This Real Female Killer Was An Inspiration For Psychopathic 'Killing Eve' Assassin
Investigators say that Angela Simpson stabbed Terry Neely approximately 50 times, dismembered him, and burned his remains in a trash can.
Angela Simpson [ WorldStarHipHop.com via swagny6000/YouTube (screenshot)]
The creator of Killing Eve has revealed that a female murderer who calmly revealed in a video interview how she tortured and killed a man in a wheelchair was the inspiration behind the fictional female assassin in the TV progam.
The hit BBC TV show focuses on the intense cat-and-mouse relationship between the female assassin Villanelle, played by Jodie Comer, and Sandra Oh’s intelligence officer Eve.
The show’s creator, Phoebe Waller-Bridge, said in a recent interview that she was Googling female assassins while researching the show, and was struck by a 2012 YouTube video with convicted killer Angela Simpson, according to The New York Times.
In 2009, Simpson lured 46-year-old Terry Neely to her Phoenix apartment by promising him drugs and sex. She then stabbed, strangled, beat, and tortured him because she believed that he was a “snitch.”
During the three-day ordeal, Simpson pulled her victim's teeth out in front of a mirror and drove a nail into his head.
Investigators say that she stabbed Neely approximately 50 times, dismembered him, and burned his remains in a trash can. She received life in prison for the murder, plus 14 years for other charges.
In the YouTube clip, Simpson revealed that her only regret was that she would have made the torture last longer. And when asked if she was remorseful, Simpson replied, “Not at all,” and added, “Why would I be?”
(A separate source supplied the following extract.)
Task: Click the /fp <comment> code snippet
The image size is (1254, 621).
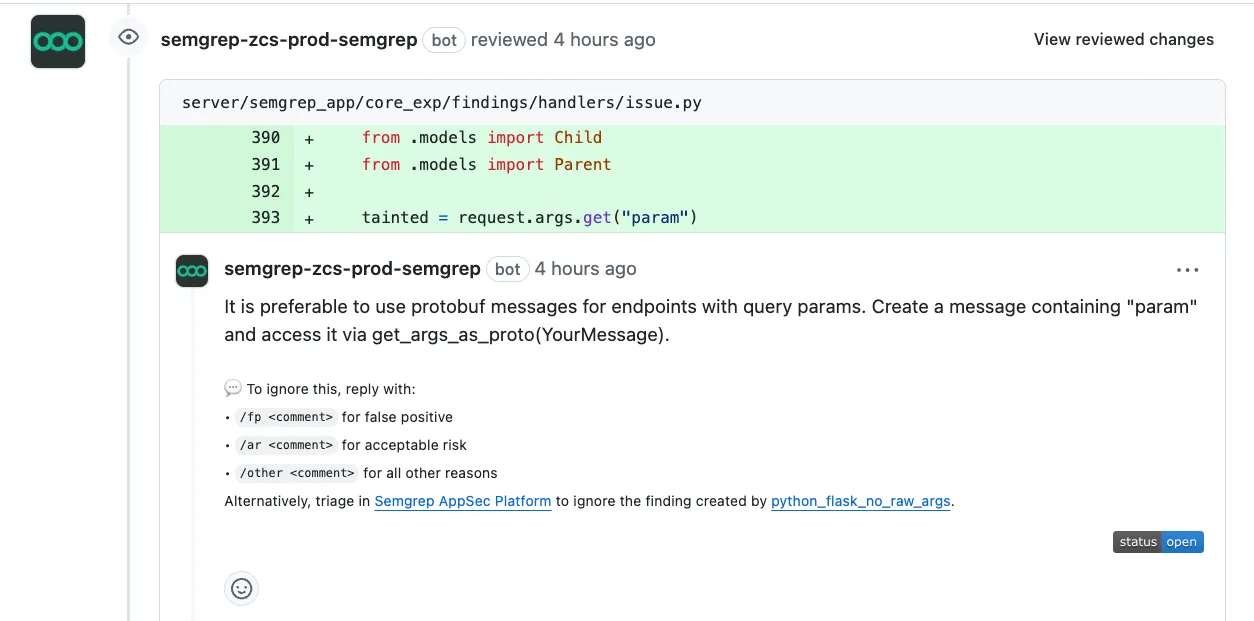Action: tap(285, 417)
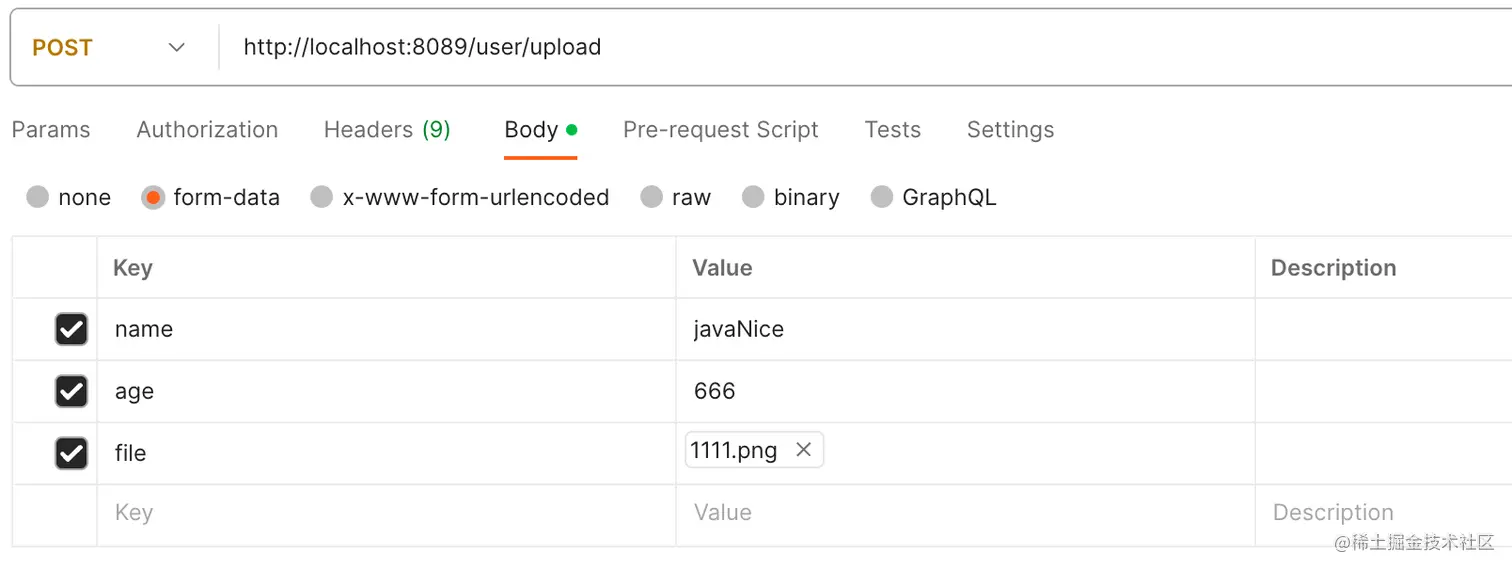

“I took him to my house, walked him down the street … walked him upstairs, kicked his ass, and killed him,” she said.
She said that she did not care what anyone thought of her, and did not expect any sympathy. At times, she laughed and joked with her interviewer.
Asked if she believed that justice had been served by her receiving life in prison, Simpson said she did not. “I should have gotten the death penalty,” she said.
When asked if there was anything that she would have changed about what happened, Simpson said, “I don’t regret killing him." She then added, “I would have kept him alive a week. I would have tortured him for a week instead of three days. And I regret not killing my other victim.”
When asked if she would kill again, she replied, “If the opportunity arises, I hope so!”
At the end of the interview, she can be heard laughing and joking with the reporter, and saying, “Good sh*t, dude! That’s going to be wicked! Make it look good, please!”
Waller-Bridge revealed that the hit true crime podcast My Favorite Murder also helped inspire the darkly comic tone of the show.
In past seasons, many of Villanelle’s murder methods have been over-the-top — including the infamous “death by hairpin.”
Waller-Bridge was also influenced by the 2016 ad for KENZO World perfume in which Margaret Qualley begins to freak out during a dinner party, and the psychopathic hitman in No Country For Old Men played by Javier Bardem.